>> begin

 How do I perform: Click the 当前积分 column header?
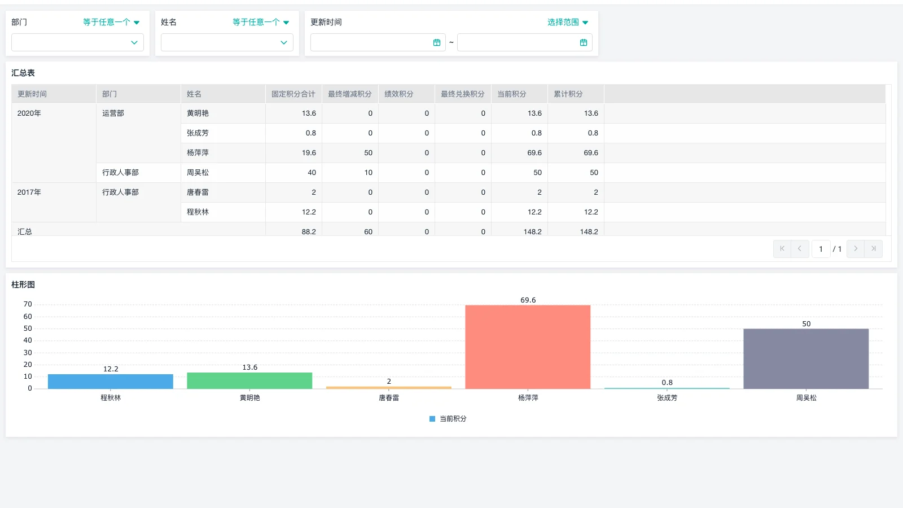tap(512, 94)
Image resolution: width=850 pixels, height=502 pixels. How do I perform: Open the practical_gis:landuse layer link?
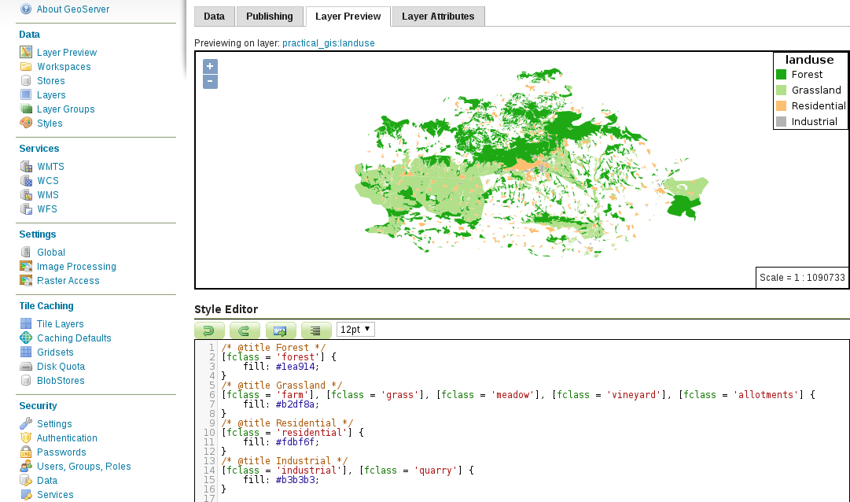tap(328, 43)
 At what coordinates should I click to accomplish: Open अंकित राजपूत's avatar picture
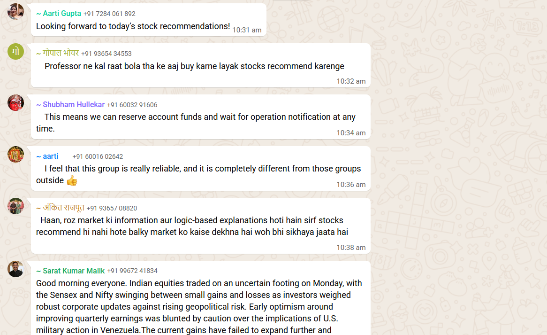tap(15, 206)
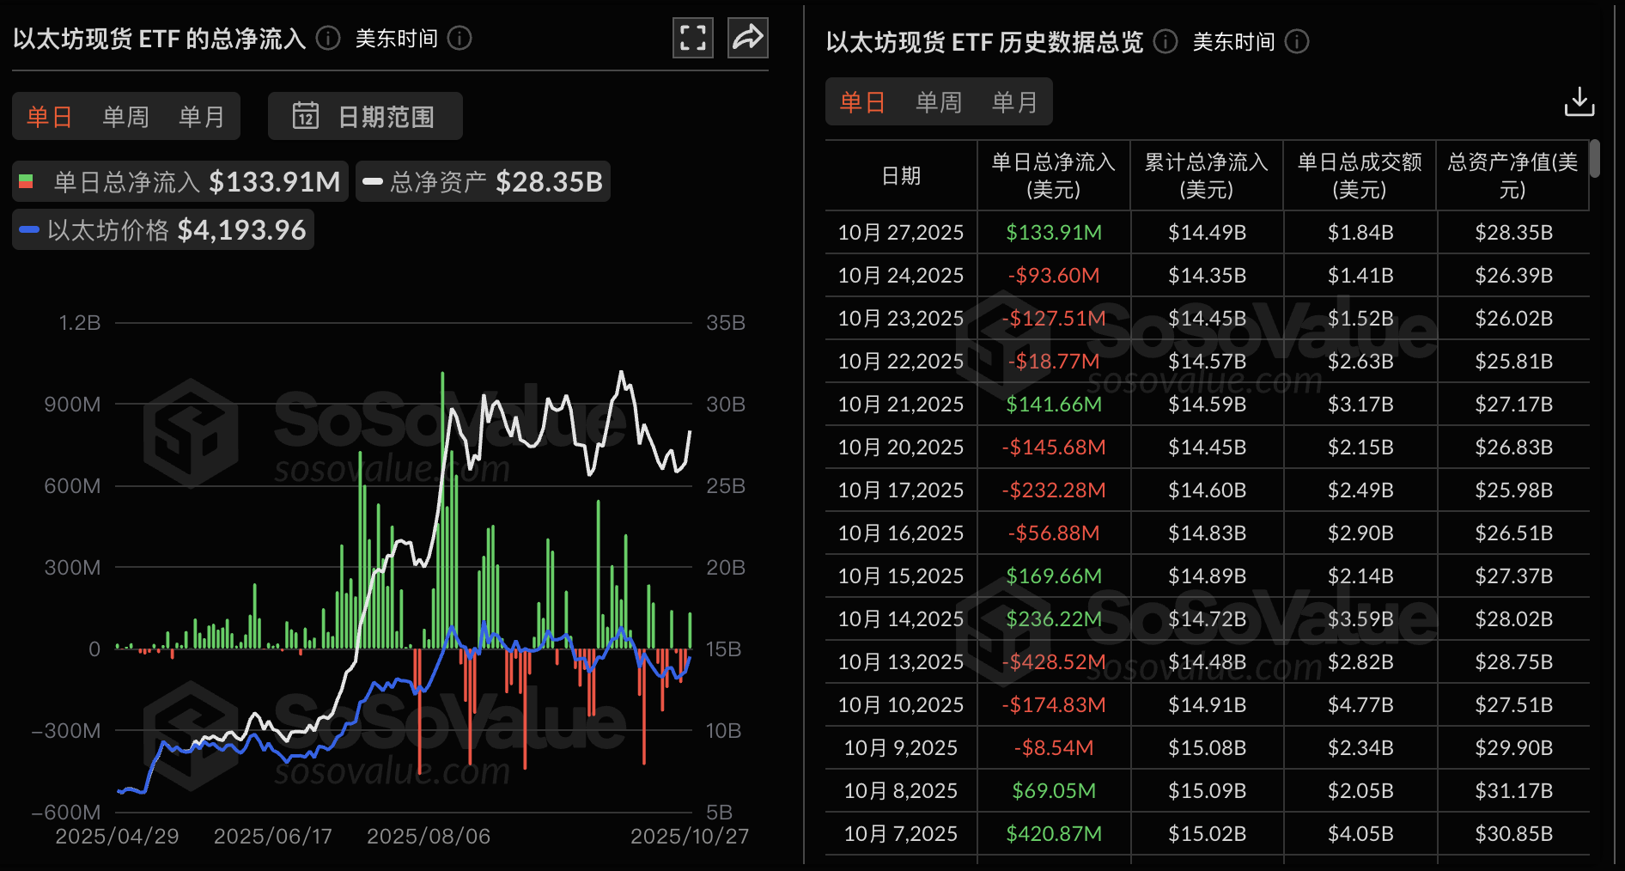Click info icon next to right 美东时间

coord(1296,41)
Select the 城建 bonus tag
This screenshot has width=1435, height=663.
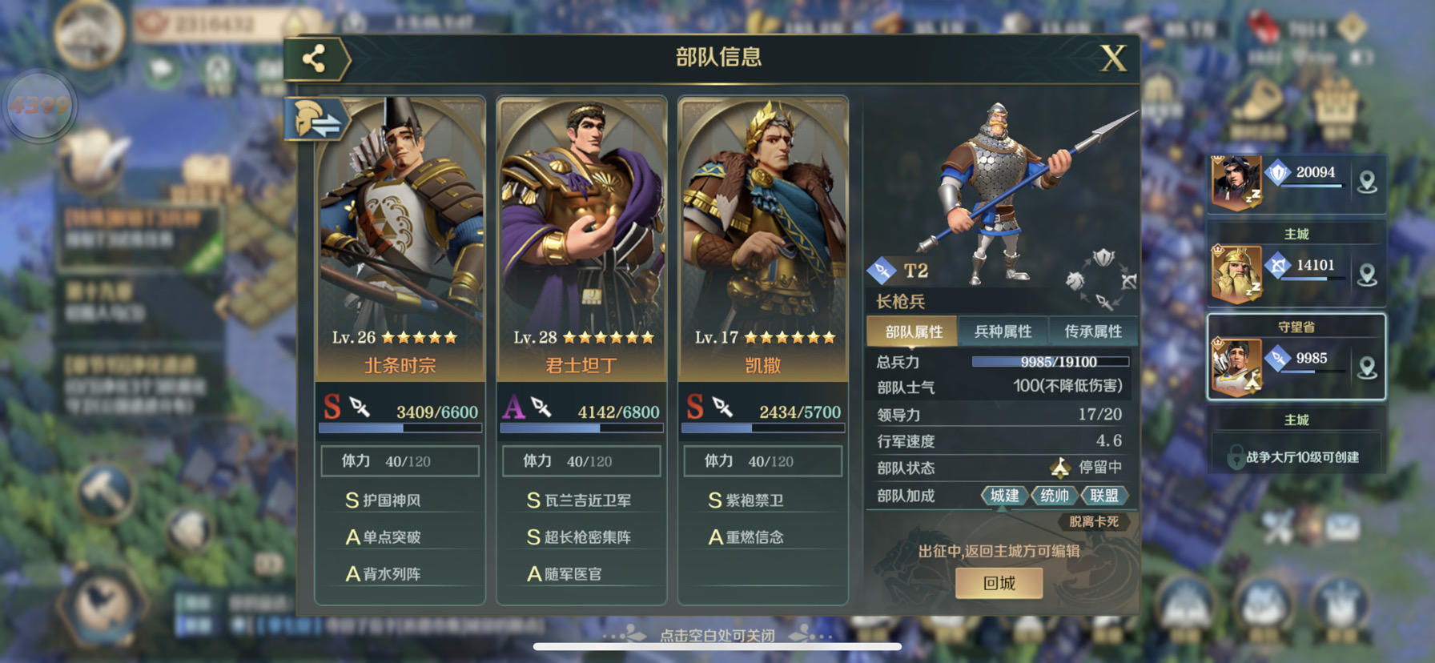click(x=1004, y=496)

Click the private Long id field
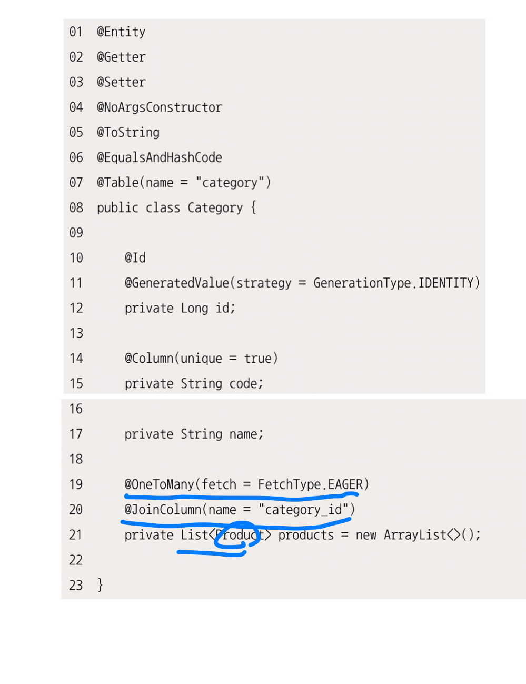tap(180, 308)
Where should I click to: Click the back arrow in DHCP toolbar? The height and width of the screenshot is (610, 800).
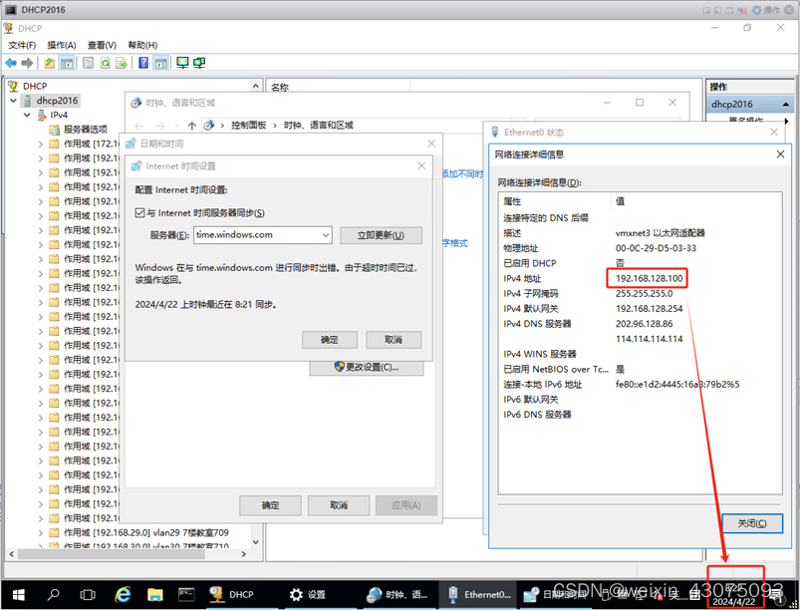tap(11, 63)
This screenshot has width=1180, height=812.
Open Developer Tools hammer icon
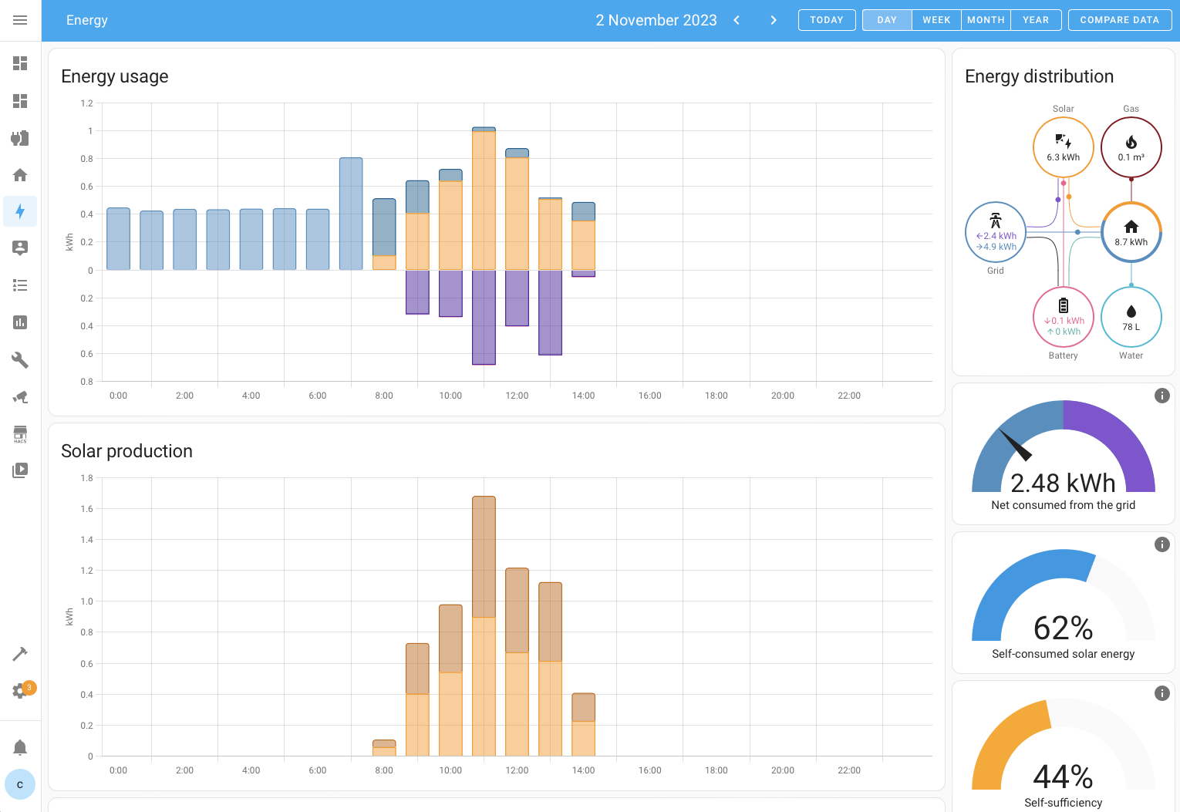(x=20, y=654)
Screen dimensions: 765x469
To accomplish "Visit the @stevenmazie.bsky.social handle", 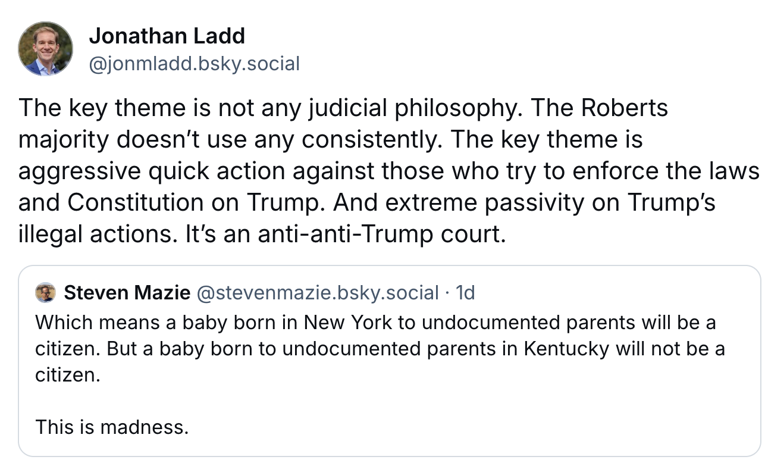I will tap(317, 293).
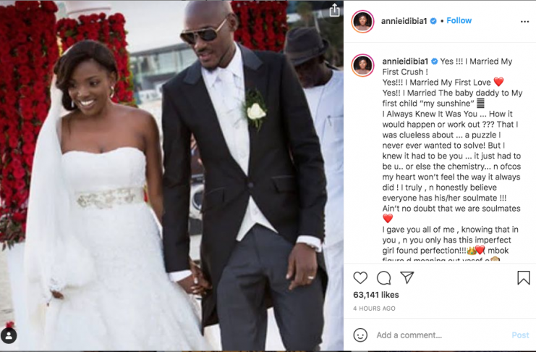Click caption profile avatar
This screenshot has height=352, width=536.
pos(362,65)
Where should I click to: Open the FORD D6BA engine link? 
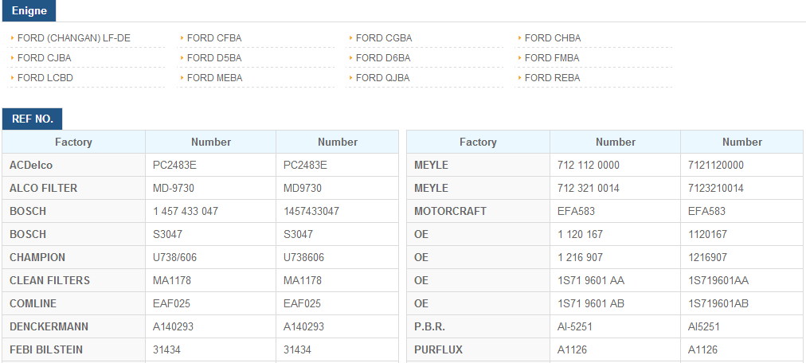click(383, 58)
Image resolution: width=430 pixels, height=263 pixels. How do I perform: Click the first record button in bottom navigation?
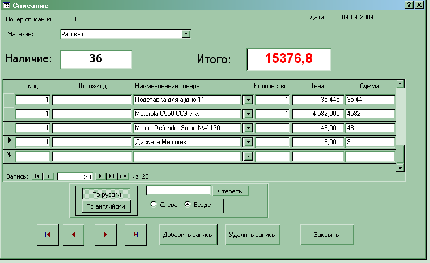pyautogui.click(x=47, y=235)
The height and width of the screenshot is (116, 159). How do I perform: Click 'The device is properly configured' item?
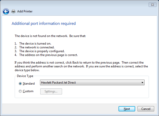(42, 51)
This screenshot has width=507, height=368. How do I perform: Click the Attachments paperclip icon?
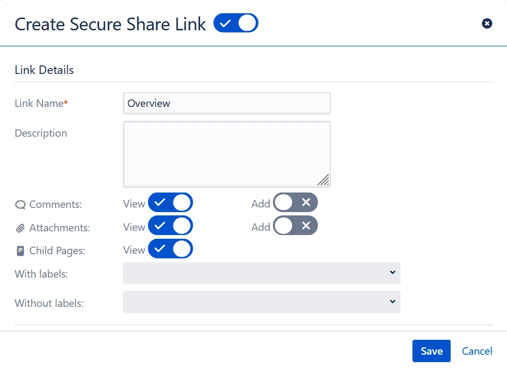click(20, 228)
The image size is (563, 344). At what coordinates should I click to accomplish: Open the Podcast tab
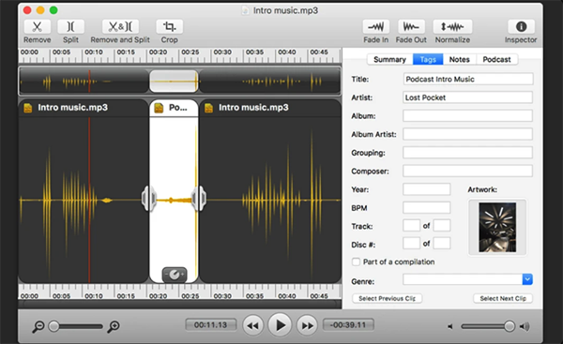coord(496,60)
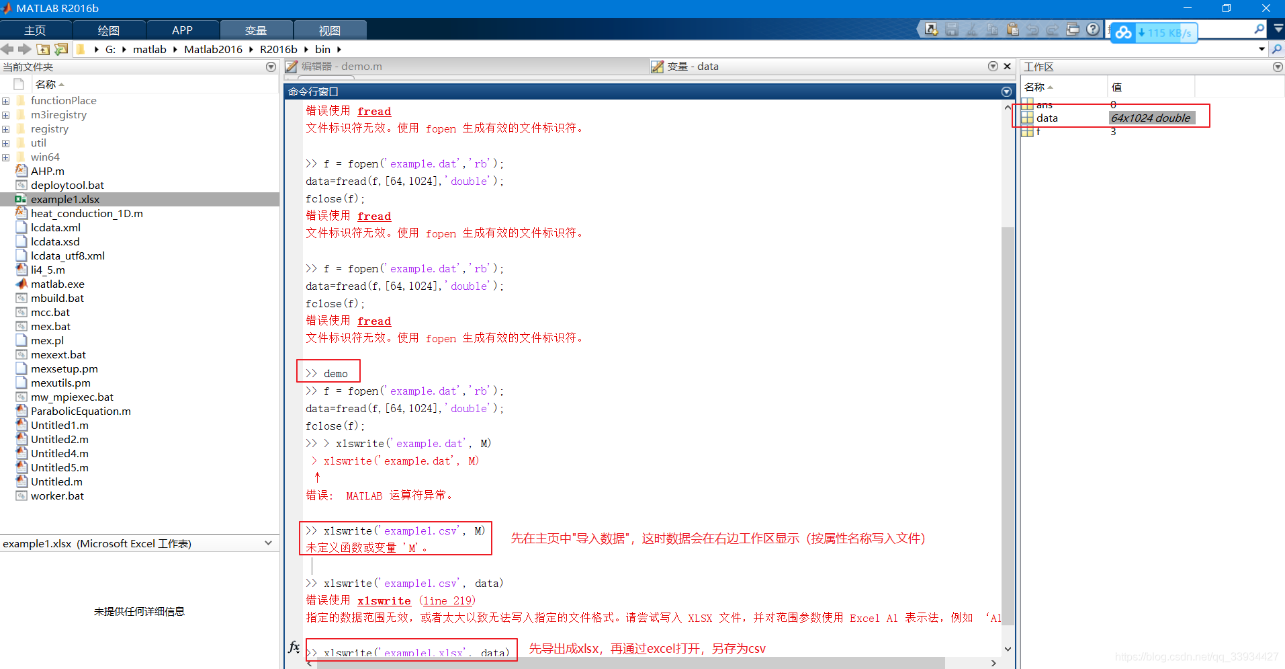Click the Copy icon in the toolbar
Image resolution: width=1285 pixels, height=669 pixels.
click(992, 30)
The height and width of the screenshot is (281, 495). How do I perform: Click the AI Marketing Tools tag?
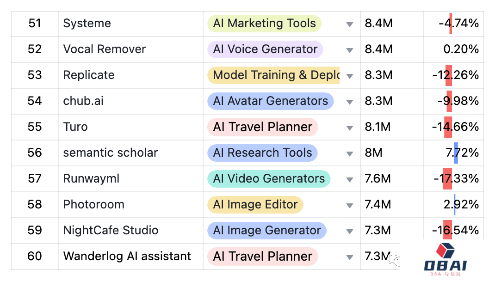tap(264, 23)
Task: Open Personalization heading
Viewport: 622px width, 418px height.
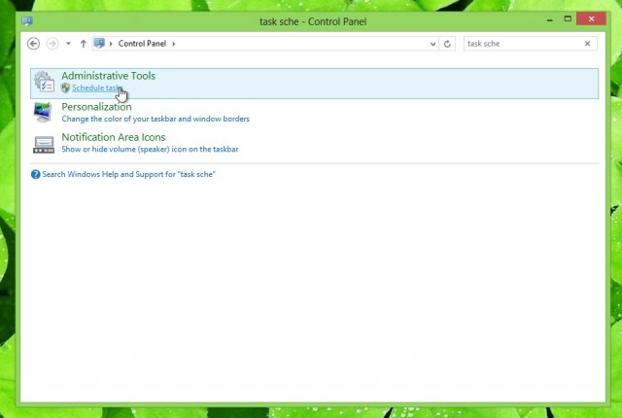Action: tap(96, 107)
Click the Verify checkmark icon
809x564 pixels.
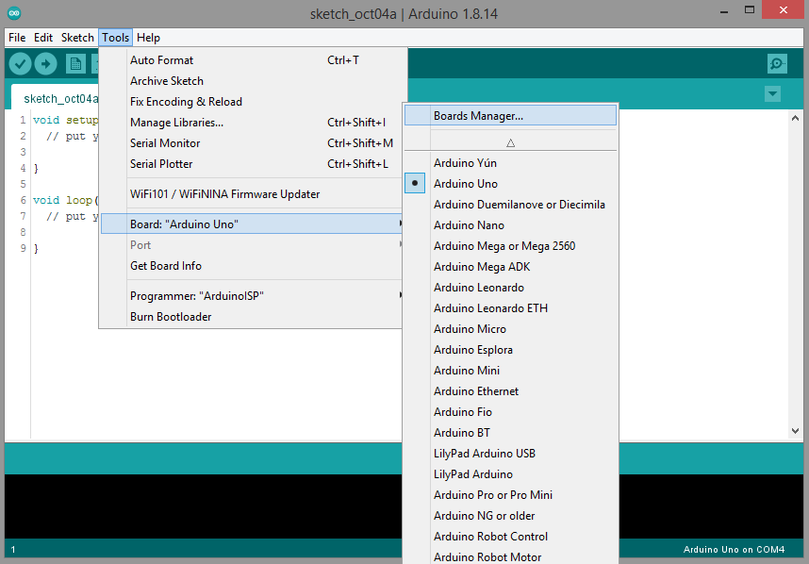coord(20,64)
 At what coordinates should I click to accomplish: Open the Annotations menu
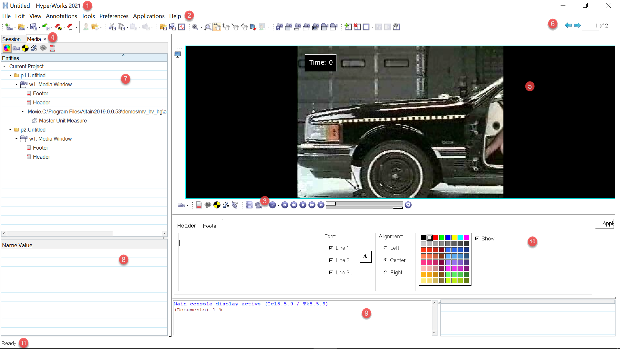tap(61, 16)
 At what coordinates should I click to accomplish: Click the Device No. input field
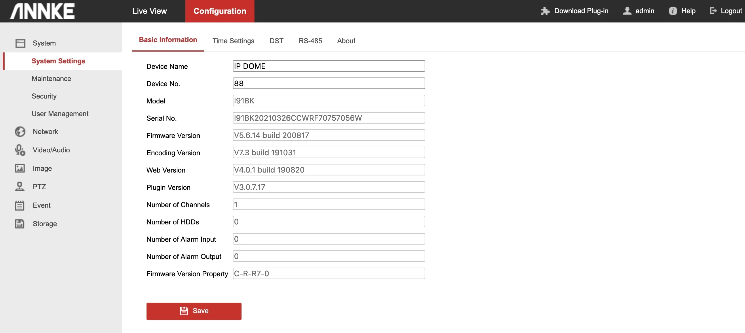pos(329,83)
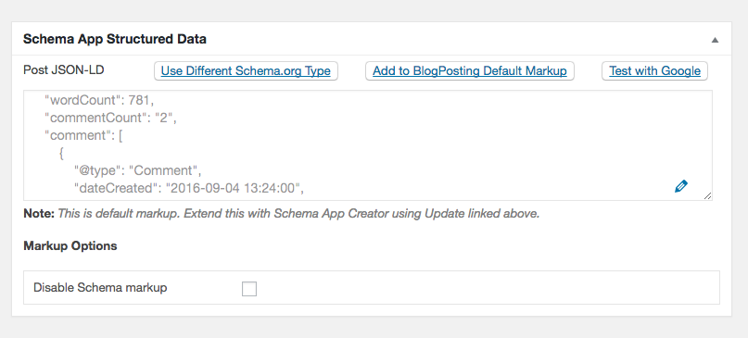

>> end

• Stated task:
Quote the rows above, starting from the first line and ending with the line that contains "tap(180, 308)", including that line. Leave the pictures out of your answer.

• Complete output:
 How do I perform: Click the 当前积分 column header?
tap(512, 94)
Image resolution: width=850 pixels, height=502 pixels. How do I perform: Open the practical_gis:landuse layer link?
tap(328, 43)
 At what coordinates should I click to accomplish: Open अंकित राजपूत's avatar picture
tap(15, 206)
Click info icon next to right 美东时间

coord(1296,41)
Select the 城建 bonus tag
This screenshot has width=1435, height=663.
click(x=1004, y=496)

Click the private Long id field
tap(180, 308)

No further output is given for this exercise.